== Listing ==

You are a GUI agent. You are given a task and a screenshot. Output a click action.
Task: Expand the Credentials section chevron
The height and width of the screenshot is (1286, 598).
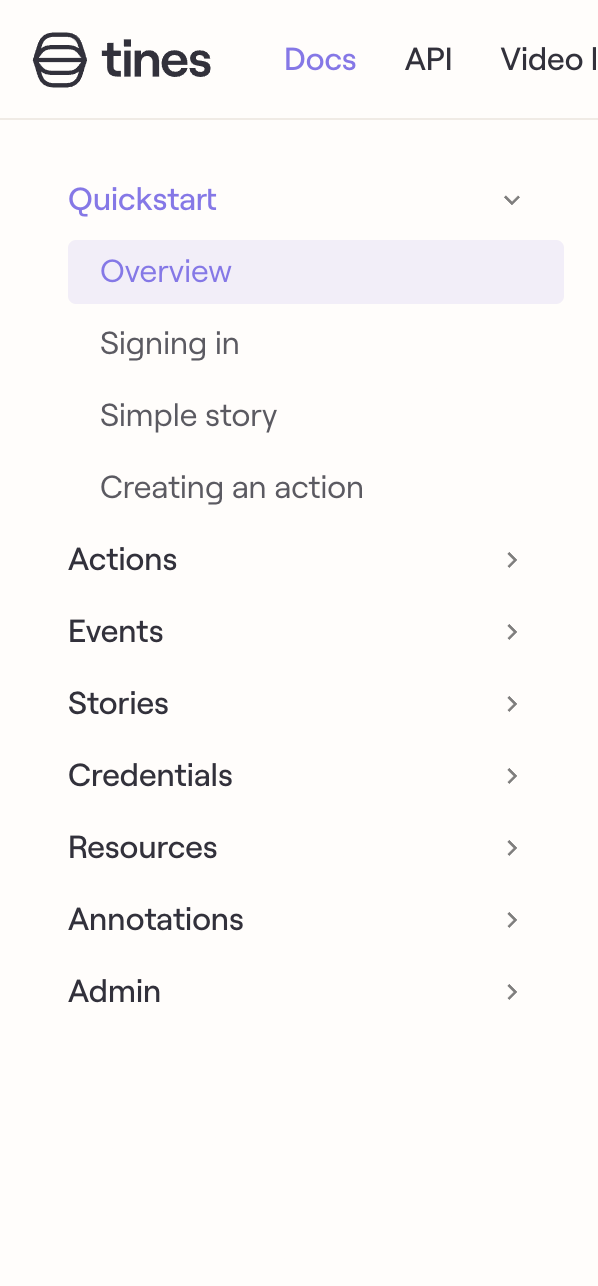point(512,776)
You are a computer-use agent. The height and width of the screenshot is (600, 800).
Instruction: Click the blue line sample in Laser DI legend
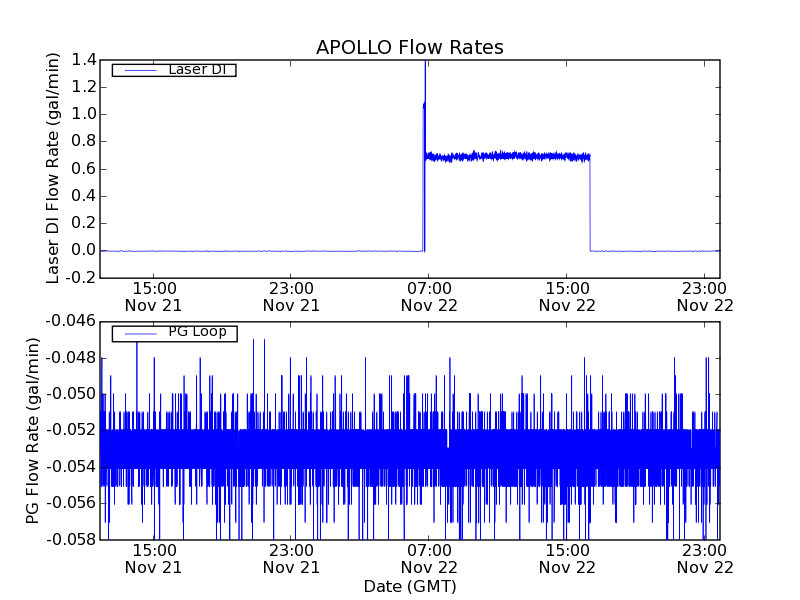[138, 70]
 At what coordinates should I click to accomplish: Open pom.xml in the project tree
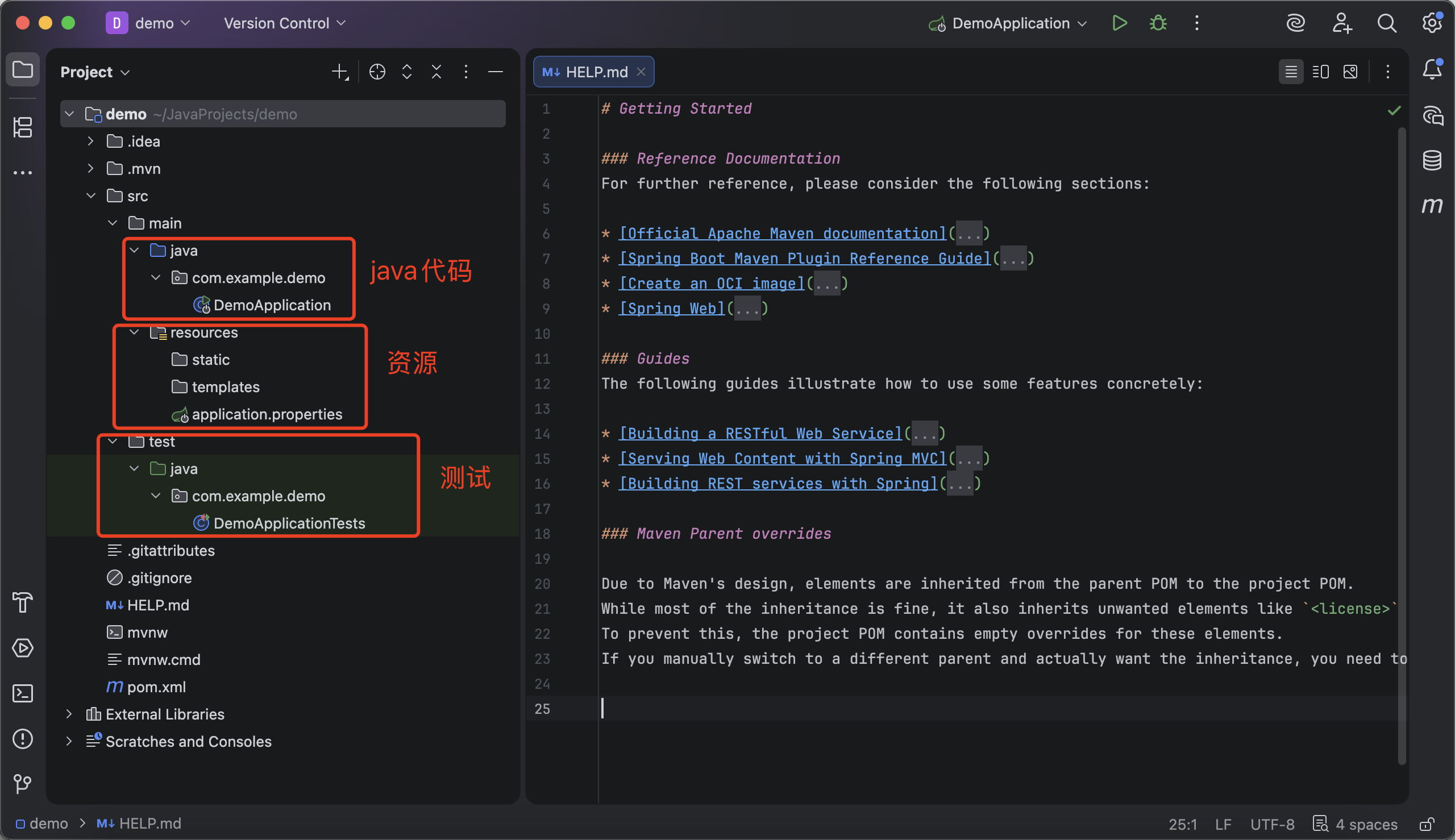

===

• [Stated problem]: Please reproduce the entire listing above word for word, leaving out the pictures.

• [Answer to this problem]:
You are a GUI agent. You are given a task and a screenshot. Output a click action.
Task: Expand the Credentials section chevron
The height and width of the screenshot is (1286, 598).
point(512,776)
You are a computer-use agent. The height and width of the screenshot is (600, 800).
Instruction: Click the blue line sample in Laser DI legend
[138, 70]
 At what coordinates should I click to accomplish: Open pom.xml in the project tree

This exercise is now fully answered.